Task details: Repeat the stretch of the article on the law students' card gathering from "The incident in" through "racial conflicts differently.", swapping "second-year law student" for "third-year law student".

The Native American Law Students Association at the University of South Dakota gathered in the School of Law courtroom last week to send cards of encouragement to a group of Native American elementary students from the Pine Ridge Indian Reservation, following an incident last month in which the students were racially discriminated against by fans at a Rapid City Rush hockey game during a school-sponsored trip.
Tsyoslake House, a law student who spoke at the card gathering, was not planning on carrying his son or getting emotional when he was asked to speak. But he started to think about his own son’s future, and he could not help shedding a few tears.
“I could see him in seven years and the same thing happening to him,” House said.
House, alongside other NALSA members and USD students, said they want the elementary students to realize they have support statewide.
“You see this kind of stuff, the hate that was spewed towards them, and to have all races come together, all walks of life come together, just shows the stuff these people said is small minded,” House said.
The incident in Rapid City took place Jan. 25 and now is making national news.
Kyle Chase, president of USD’s NALSA and second-year law student, counted 30 people the event, but attendance was not the most important part of the afternoon. He is an enrolled member of the Cheyenne River Sioux Tribe, but he views racial conflicts differently.
“I’m also part German and part Norwegian, so my whole life I’ve had to see both sides of the coin,” Chase said. “It pains me to see when those two sides fight. People will say these are all racially motivated, which they are, but at the end of the day, with this particular event, it happened to kids.”

Data excerpt:
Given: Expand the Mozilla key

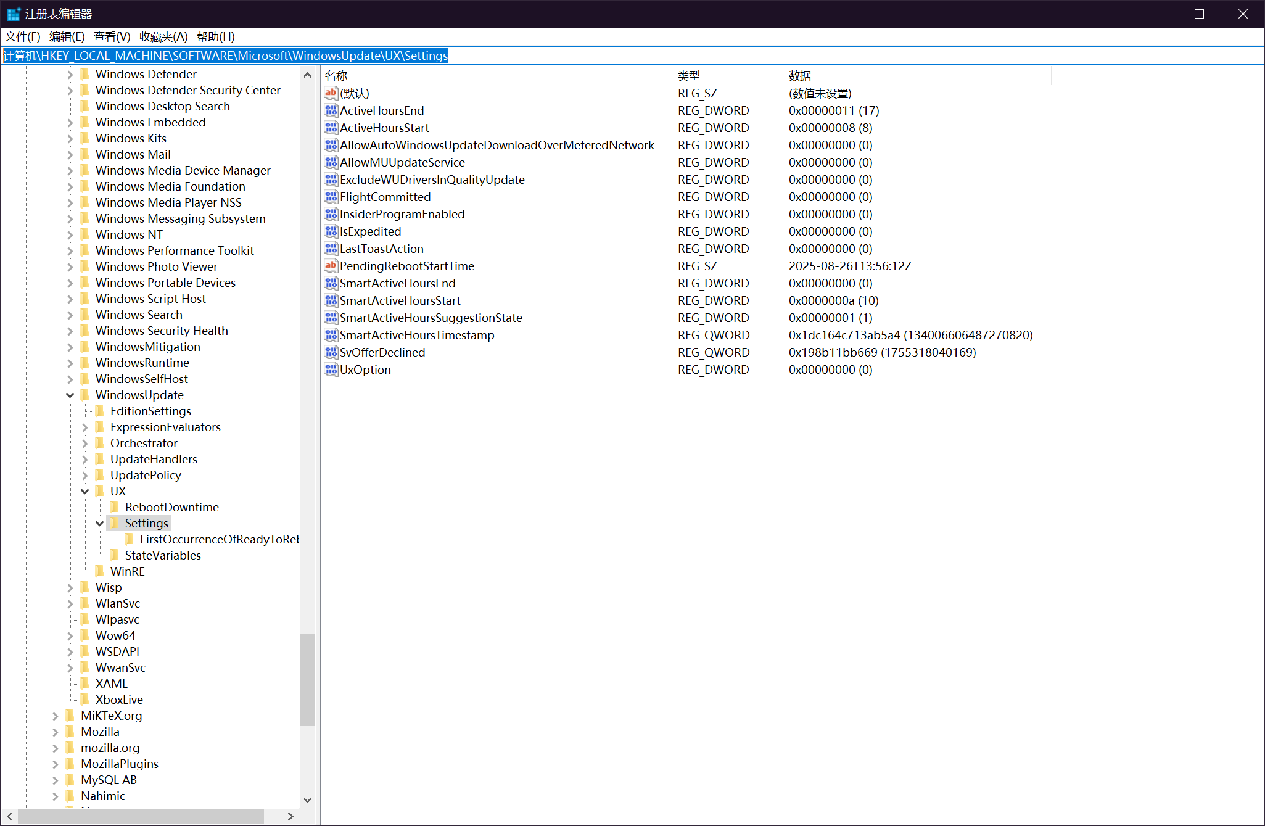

Solution to this problem:
The incident in Rapid City took place Jan. 25 and now is making national news.
Kyle Chase, president of USD’s NALSA and third-year law student, counted 30 people the event, but attendance was not the most important part of the afternoon. He is an enrolled member of the Cheyenne River Sioux Tribe, but he views racial conflicts differently.